### Required tasks
1) List every complete calendar date (month, day, and year) that appears in the passage below on the Krausses' insurance dispute with Oxford, in the order in which the dates occur.
2) Write a continuation of the passage below on the Krausses' insurance dispute with Oxford, beginning immediately after its final sentence.

[[ Selected extract, beginning ]]

On January 26, 2004, the Krausses filed a Second-Level appeal with Oxford's Grievance Review Board, asserting, among other things, that Oxford had not complied with ERISA disclosure requirements. Some three weeks later, by letter dated February 19, 2004, Oxford acknowledged its receipt of the Krausses' December letters and enclosed various Oxford documents that previously had not been disclosed to them, including its Bilateral Surgery Policy. This policy requires providers to identify bilateral procedures with the "modifier -50" attached to the standard billing code for the procedure at issue and indicates that procedures so identified would "be reimbursed at one and a half times the rate of the single procedure." Oxford "Bilateral Surgery Policy," effective July 14, 2003, at 1. The documents also disclosed that Oxford had sent Dr. Sultan, but not the Krausses, an EOB related to his operating fee for the bilateral breast reconstruction surgery that explained that the "full [UCR] allowance is provided for the primary procedure and 50% of the UCR amount is allowed for the subsequent procedure." Explanation of Benefits, June 13, 2003, at 1.
One week later, on February 26, 2004, the Krausses responded by letter contending that the Bilateral Surgery Policy was not set forth in their Plan's terms, had not been disclosed in Oxford's previous denial letters, violated state and federal laws requiring full compensation for post-mastectomy breast reconstruction, and had not been applied in other bilateral surgeries Mrs. Krauss had undergone.
By letter dated March 11, 2004, Oxford denied the Krausses' Second-Level appeal. Oxford asserted, for the first time, that the appropriate UCR under the Plan is "the level that 90% of all doctors (not 100% of all doctors) in the location would accept as full payment for the service," Letter from Karen Cofield to Geri Krauss dated Mar. 11, 2004, at 1, and that the UCR for CPT code 19364-50 was $20,000, id. at 2. The $30,000 reimbursement the Krausses received for the reconstruction surgery represented 150% of the UCR for a single reconstruction. The denial letter further stated that Oxford's Bilateral Surgery Policy was "consistent with well-established industry standards and in accordance with New York state insurance regulations," and was "not conceal[ed] . . ., but rather, [had been] publicize[d] . . . in its payment policies and on its explanations of benefits." Id. at 1-2. Oxford further stated that its disclosures "far exceed [ed]" what ERISA requires, id. at 2, and that references in earlier letters to the availability of in-network providers referred to its understanding that the Krausses were requesting an "in-network exception," i.e., an exception to regular UCR rates that applies only if, unlike the procedure undergone by Mrs. Krauss, no in-network provider is available to perform it, id. at 3.

[[ Selected extract, end ]]
[[ Record extracts, beginning ]]

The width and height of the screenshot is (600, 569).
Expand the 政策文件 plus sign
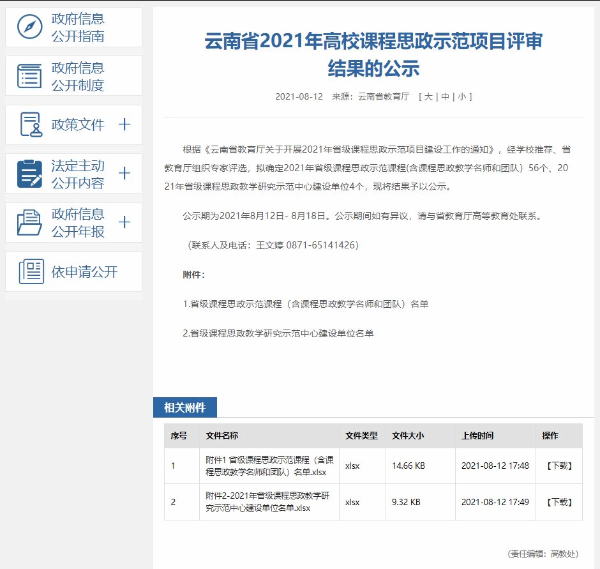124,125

[[ Record extracts, end ]]
[[ Record extracts, beginning ]]

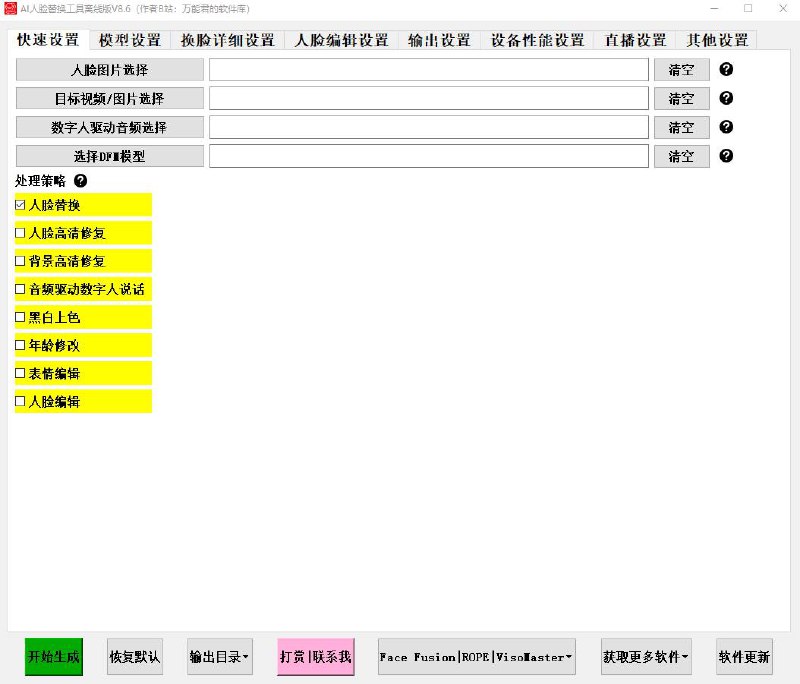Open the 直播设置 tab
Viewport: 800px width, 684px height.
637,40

[[ Record extracts, end ]]
[[ Record extracts, beginning ]]

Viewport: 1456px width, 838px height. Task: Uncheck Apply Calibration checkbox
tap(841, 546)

[[ Record extracts, end ]]

### Answers to the exercise
1)
- January 26, 2004
- February 19, 2004
- July 14, 2003
- June 13, 2003
- February 26, 2004
- March 11, 2004

2)
The ERISA Action
The Krausses responded to the denial of their administrative appeals by instituting this action. Their complaint asserts claims for: (1) recovery of unpaid benefits under ERISA § 502(a)(1)(B), 29 U.S.C. § 1132(a)(1)(B), on the grounds that Oxford's denial of benefits violated the WHCRA and the terms of the Plan; (2) breach of fiduciary duty in violation of ERISA § 502(a)(3), 29 U.S.C. § 1132(a)(3), on the grounds that Oxford failed to provide benefits owed to the Krausses and improperly handled their claims for reimbursement and their appeals; (3) statutory damages under ERISA §§ 502(a)(3)(B)(1), (c)(1), 29 U.S.C. §§ 1132(a)(3)(B)(1), (c)(1), in light of Oxford's alleged failure to make timely disclosures and to provide accurate reasons for the denials of their claims; (4) a declaratory judgment barring the application of Oxford's Bilateral Surgery Policy to post-mastectomy breast reconstruction surgeries; and (5) costs and attorney's fees.
The parties filed cross-motions for summary judgment. The district court granted Oxford's motion in all respects and denied the plaintiffs'. It concluded that the Bilateral Surgery Policy did not violate either the WHCRA or the terms of the Plan, Krauss, 418 F.Supp.2d at 416, 425-32, and that the Krausses could not recover the costs of the private-duty nurses because private-duty nursing is expressly excluded from Plan coverage, id. at 432-33. As for the Krausses' breach of fiduciary duty claim, the court determined that insofar as it was a demand for unpaid benefits, it was nothing more than a re-assertion of their claims for statutory damages. Id. at 433. The district court further concluded that ERISA's statutory disclosure requirements did not apply because Oxford was a claims administrator with respect to the Krausses' claims, not a plan administrator. Id. at 434. It also denied the request for an award of legal fees.
This appeal followed.
I. Standard of Review of the District Court's Determination
"We review de novo a district court's ruling on cross-motions for summary judgment, in each case construing the evidence in the light most favorable to the non-moving party." White River Amusement Pub, Inc. v. Town of Hartford, 481 F.3d 163, 167 (2d Cir. 2007).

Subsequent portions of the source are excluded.